(Entries from a data source)

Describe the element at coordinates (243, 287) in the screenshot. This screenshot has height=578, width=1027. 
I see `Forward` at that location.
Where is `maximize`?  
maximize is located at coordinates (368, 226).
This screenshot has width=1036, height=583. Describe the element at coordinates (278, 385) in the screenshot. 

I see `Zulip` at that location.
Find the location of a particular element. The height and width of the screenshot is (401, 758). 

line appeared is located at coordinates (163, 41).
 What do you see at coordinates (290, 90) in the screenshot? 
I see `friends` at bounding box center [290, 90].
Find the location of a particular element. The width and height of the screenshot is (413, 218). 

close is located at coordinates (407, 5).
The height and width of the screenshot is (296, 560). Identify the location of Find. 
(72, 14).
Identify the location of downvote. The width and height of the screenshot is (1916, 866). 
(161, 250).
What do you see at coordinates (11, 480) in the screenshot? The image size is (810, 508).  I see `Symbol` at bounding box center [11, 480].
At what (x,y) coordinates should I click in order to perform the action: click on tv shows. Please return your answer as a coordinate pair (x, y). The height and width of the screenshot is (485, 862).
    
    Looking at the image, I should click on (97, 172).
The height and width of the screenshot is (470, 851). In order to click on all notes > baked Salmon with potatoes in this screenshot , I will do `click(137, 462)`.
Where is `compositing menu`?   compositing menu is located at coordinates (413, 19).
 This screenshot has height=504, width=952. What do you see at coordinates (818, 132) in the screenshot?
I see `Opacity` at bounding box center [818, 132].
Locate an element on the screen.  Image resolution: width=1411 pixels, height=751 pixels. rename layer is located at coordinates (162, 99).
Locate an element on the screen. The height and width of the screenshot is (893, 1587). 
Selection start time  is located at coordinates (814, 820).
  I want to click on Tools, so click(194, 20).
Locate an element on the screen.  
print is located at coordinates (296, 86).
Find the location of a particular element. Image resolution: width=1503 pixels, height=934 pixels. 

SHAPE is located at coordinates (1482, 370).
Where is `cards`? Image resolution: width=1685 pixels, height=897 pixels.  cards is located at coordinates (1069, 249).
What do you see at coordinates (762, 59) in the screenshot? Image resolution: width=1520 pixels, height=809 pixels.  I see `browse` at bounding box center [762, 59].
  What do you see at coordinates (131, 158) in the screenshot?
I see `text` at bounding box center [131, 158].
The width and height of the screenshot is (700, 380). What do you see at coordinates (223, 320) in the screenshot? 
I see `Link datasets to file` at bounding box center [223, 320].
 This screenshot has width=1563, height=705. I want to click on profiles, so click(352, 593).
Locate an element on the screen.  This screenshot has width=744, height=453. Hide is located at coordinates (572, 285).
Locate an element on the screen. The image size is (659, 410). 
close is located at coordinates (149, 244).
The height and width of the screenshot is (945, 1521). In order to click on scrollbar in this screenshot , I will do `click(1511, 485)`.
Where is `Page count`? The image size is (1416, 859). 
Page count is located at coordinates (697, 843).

### [AIM OF THE EXERCISE]
Rewrite the entries above as a numbered list, omitting any blank lines.

### [WRITTEN SOLUTION]
1. Describe the element at coordinates (243, 287) in the screenshot. This screenshot has height=578, width=1027. 
2. I see `Forward` at that location.
3. Where is `maximize`?  
4. maximize is located at coordinates (368, 226).
5. This screenshot has width=1036, height=583. Describe the element at coordinates (278, 385) in the screenshot. 
6. I see `Zulip` at that location.
7. Find the location of a particular element. The height and width of the screenshot is (401, 758). 
8. line appeared is located at coordinates (163, 41).
9.  What do you see at coordinates (290, 90) in the screenshot? 
10. I see `friends` at bounding box center [290, 90].
11. Find the location of a particular element. The width and height of the screenshot is (413, 218). 
12. close is located at coordinates (407, 5).
13. The height and width of the screenshot is (296, 560). Identify the location of Find. 
14. (72, 14).
15. Identify the location of downvote. The width and height of the screenshot is (1916, 866). 
16. (161, 250).
17. What do you see at coordinates (11, 480) in the screenshot? The image size is (810, 508).  I see `Symbol` at bounding box center [11, 480].
18. At what (x,y) coordinates should I click in order to perform the action: click on tv shows. Please return your answer as a coordinate pair (x, y). The height and width of the screenshot is (485, 862).
19.     Looking at the image, I should click on (97, 172).
20. The height and width of the screenshot is (470, 851). In order to click on all notes > baked Salmon with potatoes in this screenshot , I will do `click(137, 462)`.
21. Where is `compositing menu`?   compositing menu is located at coordinates (413, 19).
22.  This screenshot has height=504, width=952. What do you see at coordinates (818, 132) in the screenshot?
23. I see `Opacity` at bounding box center [818, 132].
24. Locate an element on the screen.  Image resolution: width=1411 pixels, height=751 pixels. rename layer is located at coordinates (162, 99).
25. Locate an element on the screen. The height and width of the screenshot is (893, 1587). 
26. Selection start time  is located at coordinates (814, 820).
27.   I want to click on Tools, so click(194, 20).
28. Locate an element on the screen.  
29. print is located at coordinates (296, 86).
30. Find the location of a particular element. Image resolution: width=1503 pixels, height=934 pixels. 
31. SHAPE is located at coordinates (1482, 370).
32. Where is `cards`? Image resolution: width=1685 pixels, height=897 pixels.  cards is located at coordinates (1069, 249).
33. What do you see at coordinates (762, 59) in the screenshot? Image resolution: width=1520 pixels, height=809 pixels.  I see `browse` at bounding box center [762, 59].
34.   What do you see at coordinates (131, 158) in the screenshot?
35. I see `text` at bounding box center [131, 158].
36. The width and height of the screenshot is (700, 380). What do you see at coordinates (223, 320) in the screenshot? 
37. I see `Link datasets to file` at bounding box center [223, 320].
38.  This screenshot has width=1563, height=705. I want to click on profiles, so click(352, 593).
39. Locate an element on the screen.  This screenshot has width=744, height=453. Hide is located at coordinates (572, 285).
40. Locate an element on the screen. The image size is (659, 410). 
41. close is located at coordinates (149, 244).
42. The height and width of the screenshot is (945, 1521). In order to click on scrollbar in this screenshot , I will do `click(1511, 485)`.
43. Where is `Page count`? The image size is (1416, 859). 
44. Page count is located at coordinates (697, 843).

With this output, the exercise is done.